TFF33 – Just Jim: recensione dell’opera prima di Craig Roberts
Just Jim è il brillante e simpatico esordio alla regia di Craig Roberts, giovanissimo attore, regista e sceneggiatore presente nella sezione Festa Mobile del 33. Torino Film Festival.
Roberts racconta, facendo riferimento agli stilemi del cinema indie d’autore alla Spike Jonze, Jason Reitman e Michel Gondry, una storia di tutti giorni, semplice, dentro alla quale qualsiasi adolescente, e non solo, potrebbe riconoscersi.
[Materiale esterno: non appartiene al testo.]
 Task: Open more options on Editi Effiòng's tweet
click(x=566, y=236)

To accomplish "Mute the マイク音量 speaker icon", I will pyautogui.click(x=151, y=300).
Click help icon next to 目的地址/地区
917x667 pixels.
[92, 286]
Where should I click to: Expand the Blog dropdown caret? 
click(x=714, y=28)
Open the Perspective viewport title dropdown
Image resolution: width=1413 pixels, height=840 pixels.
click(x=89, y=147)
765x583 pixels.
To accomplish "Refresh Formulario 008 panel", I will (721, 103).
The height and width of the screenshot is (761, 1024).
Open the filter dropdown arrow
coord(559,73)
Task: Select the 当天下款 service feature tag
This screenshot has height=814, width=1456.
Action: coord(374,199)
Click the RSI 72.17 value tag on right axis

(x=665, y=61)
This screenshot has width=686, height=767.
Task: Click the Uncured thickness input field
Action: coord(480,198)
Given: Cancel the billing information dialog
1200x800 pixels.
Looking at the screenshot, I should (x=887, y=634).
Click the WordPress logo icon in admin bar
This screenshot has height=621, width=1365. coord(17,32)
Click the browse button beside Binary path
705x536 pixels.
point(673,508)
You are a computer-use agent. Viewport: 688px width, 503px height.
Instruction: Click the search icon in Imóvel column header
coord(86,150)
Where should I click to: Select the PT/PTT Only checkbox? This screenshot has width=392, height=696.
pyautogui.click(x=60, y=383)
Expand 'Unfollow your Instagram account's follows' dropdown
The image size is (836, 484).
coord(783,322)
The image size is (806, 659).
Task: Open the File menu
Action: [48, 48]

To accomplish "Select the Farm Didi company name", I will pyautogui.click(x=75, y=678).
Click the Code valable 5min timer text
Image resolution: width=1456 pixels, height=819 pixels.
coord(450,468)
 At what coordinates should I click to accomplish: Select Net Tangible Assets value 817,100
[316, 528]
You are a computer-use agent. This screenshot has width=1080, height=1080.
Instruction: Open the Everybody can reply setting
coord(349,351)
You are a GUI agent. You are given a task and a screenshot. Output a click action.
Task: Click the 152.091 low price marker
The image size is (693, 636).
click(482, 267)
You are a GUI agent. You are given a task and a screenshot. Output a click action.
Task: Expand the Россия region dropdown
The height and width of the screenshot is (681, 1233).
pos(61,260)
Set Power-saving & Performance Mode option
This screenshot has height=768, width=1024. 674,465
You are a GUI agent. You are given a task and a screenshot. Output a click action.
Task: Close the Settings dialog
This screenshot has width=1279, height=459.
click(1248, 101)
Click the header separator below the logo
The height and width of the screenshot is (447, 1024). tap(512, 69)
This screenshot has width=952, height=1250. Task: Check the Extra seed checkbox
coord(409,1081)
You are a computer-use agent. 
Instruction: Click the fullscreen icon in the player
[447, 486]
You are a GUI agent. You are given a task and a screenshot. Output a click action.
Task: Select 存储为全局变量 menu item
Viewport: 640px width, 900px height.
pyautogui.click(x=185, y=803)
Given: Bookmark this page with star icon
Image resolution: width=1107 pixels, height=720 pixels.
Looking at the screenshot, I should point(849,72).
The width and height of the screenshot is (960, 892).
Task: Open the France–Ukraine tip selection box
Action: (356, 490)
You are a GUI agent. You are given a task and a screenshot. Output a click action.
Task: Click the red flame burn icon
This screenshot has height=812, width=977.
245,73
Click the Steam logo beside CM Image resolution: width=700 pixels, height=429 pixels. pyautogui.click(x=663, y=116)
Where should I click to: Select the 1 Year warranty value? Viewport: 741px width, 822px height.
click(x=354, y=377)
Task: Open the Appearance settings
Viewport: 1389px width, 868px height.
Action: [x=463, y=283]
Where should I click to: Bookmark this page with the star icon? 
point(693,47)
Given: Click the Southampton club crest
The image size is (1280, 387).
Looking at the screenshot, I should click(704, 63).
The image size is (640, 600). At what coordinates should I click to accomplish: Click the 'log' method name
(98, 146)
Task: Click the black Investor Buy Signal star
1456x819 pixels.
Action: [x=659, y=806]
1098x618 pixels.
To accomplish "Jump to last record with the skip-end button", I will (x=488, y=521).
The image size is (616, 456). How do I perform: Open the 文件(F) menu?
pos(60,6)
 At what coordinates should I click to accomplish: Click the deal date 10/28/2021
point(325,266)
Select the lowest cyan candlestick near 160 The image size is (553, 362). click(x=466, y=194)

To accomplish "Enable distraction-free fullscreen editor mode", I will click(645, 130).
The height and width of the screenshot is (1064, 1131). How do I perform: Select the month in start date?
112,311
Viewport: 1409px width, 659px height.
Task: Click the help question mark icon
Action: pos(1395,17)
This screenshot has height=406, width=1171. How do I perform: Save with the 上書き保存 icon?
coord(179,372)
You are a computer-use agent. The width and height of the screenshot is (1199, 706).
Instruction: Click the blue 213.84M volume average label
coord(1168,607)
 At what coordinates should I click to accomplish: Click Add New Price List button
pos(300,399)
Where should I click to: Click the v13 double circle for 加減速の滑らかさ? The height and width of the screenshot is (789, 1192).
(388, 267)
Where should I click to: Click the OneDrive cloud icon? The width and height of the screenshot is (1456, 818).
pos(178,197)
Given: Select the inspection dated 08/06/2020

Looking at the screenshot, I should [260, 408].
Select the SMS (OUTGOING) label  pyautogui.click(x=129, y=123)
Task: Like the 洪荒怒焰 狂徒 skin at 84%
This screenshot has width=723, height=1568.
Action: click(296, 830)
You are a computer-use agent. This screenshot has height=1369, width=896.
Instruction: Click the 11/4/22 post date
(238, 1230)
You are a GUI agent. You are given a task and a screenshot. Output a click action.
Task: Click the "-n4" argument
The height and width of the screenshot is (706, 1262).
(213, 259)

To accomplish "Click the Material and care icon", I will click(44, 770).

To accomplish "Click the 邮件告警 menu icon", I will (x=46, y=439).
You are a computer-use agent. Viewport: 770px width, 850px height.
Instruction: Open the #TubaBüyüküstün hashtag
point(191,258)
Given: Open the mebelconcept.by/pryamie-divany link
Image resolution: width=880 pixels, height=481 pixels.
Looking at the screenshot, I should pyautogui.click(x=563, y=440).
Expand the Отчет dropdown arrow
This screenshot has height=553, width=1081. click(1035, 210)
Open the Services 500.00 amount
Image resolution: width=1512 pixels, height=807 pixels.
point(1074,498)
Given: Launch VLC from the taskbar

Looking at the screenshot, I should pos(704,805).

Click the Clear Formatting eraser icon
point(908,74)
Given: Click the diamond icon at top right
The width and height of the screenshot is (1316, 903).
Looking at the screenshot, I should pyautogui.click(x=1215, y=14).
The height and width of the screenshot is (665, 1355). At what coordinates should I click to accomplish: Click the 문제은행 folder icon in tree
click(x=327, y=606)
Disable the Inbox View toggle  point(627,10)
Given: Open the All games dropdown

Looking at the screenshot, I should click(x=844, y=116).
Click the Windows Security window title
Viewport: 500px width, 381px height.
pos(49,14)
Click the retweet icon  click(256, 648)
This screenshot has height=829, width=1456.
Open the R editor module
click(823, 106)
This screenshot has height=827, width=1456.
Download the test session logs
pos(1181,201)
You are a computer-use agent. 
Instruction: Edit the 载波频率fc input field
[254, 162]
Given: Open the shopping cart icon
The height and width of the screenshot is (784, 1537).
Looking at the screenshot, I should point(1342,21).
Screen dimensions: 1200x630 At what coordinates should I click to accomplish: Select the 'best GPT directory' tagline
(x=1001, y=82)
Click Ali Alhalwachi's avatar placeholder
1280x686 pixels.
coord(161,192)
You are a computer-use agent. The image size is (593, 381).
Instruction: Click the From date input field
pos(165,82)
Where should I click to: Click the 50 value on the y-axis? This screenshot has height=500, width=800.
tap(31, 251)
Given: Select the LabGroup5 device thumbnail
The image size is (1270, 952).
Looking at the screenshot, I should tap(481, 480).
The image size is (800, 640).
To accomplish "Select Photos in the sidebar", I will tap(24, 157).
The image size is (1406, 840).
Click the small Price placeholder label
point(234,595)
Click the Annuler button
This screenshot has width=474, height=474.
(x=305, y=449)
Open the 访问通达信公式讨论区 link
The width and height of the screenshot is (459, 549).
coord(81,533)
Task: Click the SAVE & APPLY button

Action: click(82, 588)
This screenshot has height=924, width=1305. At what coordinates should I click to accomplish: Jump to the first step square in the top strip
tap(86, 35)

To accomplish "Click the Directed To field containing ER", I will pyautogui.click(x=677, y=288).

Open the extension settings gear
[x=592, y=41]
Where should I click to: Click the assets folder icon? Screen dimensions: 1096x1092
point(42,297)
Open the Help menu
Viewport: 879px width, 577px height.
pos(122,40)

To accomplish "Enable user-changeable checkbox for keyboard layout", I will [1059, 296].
Jim (Craig Roberts) è un liceale che deve combattere ogni giorno contro quella giungla chiamata vita. Piuttosto solitario, goffo e timido, Jim è un Charlie Brown un po’ Burtoniano dei nostri giorni. Un perdente patentato che non può fare a meno di crogiolarsi su se stesso, vivendo desideri, conversazioni e un’identità più forte solo nella sua mente. Un freak incompreso, invisibile agli occhi dei suoi insegnanti e della sua stessa famiglia, abbandonato perfino dal suo stesso cane. Il suo unico vero amico è la custode stralunata di un cinema sempre deserto, dove Jim ama perdersi nei film noir.
La vita di Jim è destinata a cambiare con l’arrivo di Dean (Emile Hirsh), un americano trasferitosi all’improvviso vicino a casa sua. Un ragazzo intraprendente e sfrontato con il fascino alle James Dean, il quale scopo sembra essere solo quello di trasformare Jim in un vincente.
Inizia il percorso del ragazzo verso il cambiamento. Un cambiamento distorto dalle etichette, dal semplice gusto di apparire e di essere una versione opposta di se stessi per piacere agli altri. Ma essere diversi, essere popolari, non vuol dire essere migliori. Jim si accorgerà quasi troppo tardi di ciò che Dean sta davvero facendo. La popolarità di Jim, infatti, inizia a scemare velocemente. La sua rabbia e la sua frustrazione diventano agli occhi degli altri follia, alimentata dalle falsità di Dean stesso.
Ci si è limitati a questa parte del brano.